That issue is, of course, an increasingly urgent one: Are the Japanese really different from you and me (and not just as the rich are)? Wilde certainly brings many Japanese cultural positions into the living room. But culture, you will say, is not the point. It is Japan's one-party democracy, its corporate monopolies, its patriotism that amounts to protectionism that exasperate; it is Japan's trade practices, in fact, and economic strategies. But trade practices are in some respects the product of cultural values, and no country pursues policies in which self-interest plays no part. The Japanese system is different from ours; so too are the French, the Chinese and the South African. And when it comes to competition, all of those powers go with their strengths. Yes, you will add, but the Japanese keep telling us they're different. Indeed they do, and try to make it a self-fulfilling prophecy. But Americans, who start many of their sentences with the words "Americans . . .," may not find this so alien.

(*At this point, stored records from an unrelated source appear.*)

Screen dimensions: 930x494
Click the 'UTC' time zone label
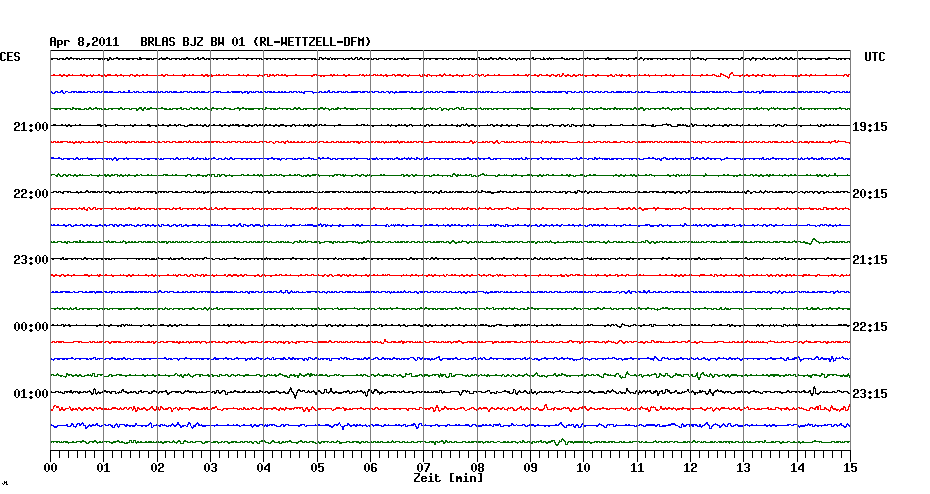point(874,57)
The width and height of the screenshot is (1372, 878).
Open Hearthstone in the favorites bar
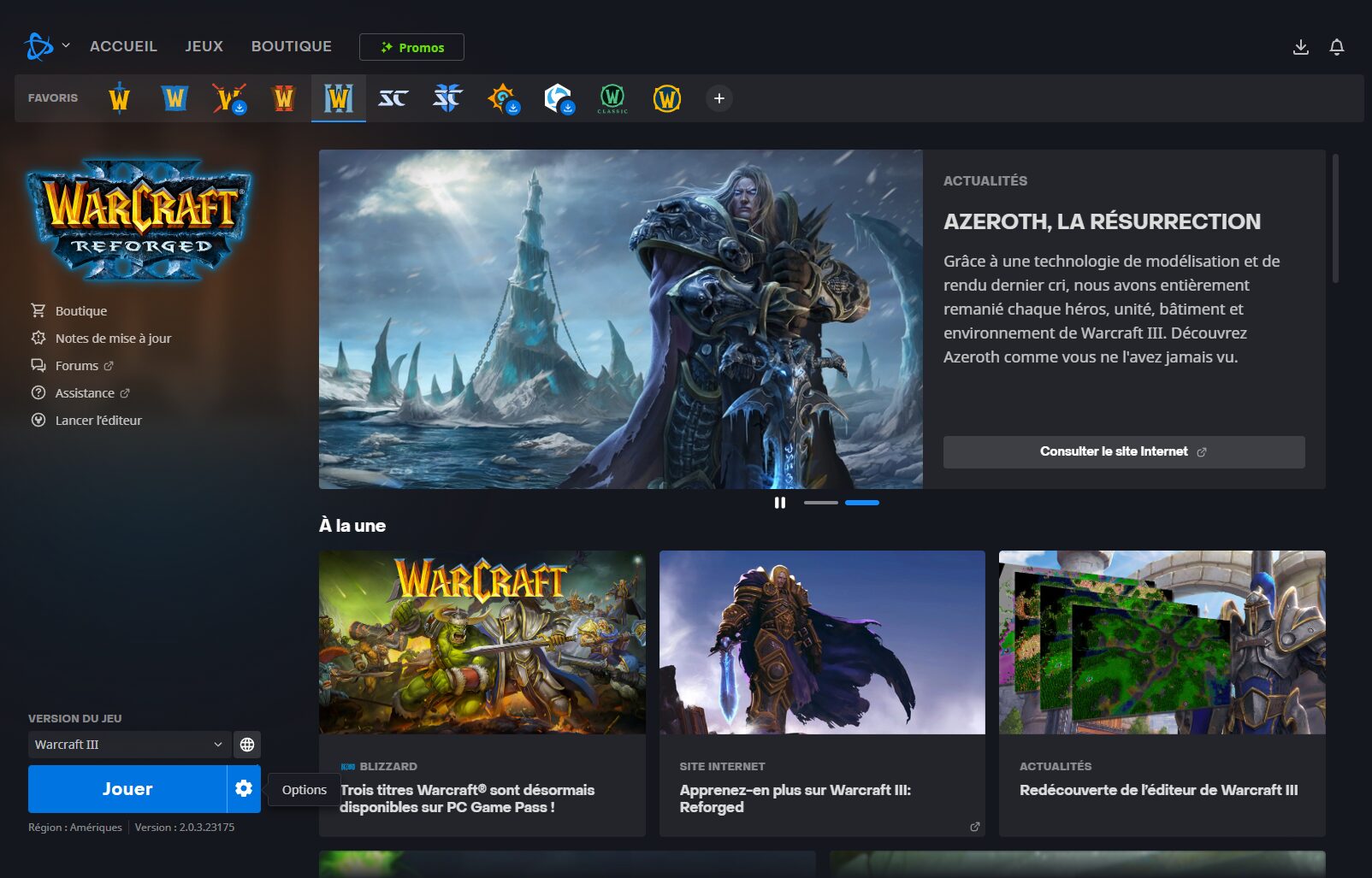(x=503, y=98)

Inevitably, it is never hard to find differences across the sea, and to say that we cannot possibly make our peace with people who put their verbs at the end of their sentences, say yes where we would say no, read their books back to front and take their baths at night. Just as easily, we could say that there is nothing much that need separate us from a race that likes to eat at McDonald's, listens to the Walkman on the train home, watches baseball on TV and takes its honeymoons in Hawaii (some Japanese children, indeed, are surprised to find that there are McDonald's outlets in America too, and that foreigners play besuboru). Recently Japan's most prominent gangsters reportedly complained -- in a p.c. fashion -- that laws to curtail their activities were "a violation of their human rights."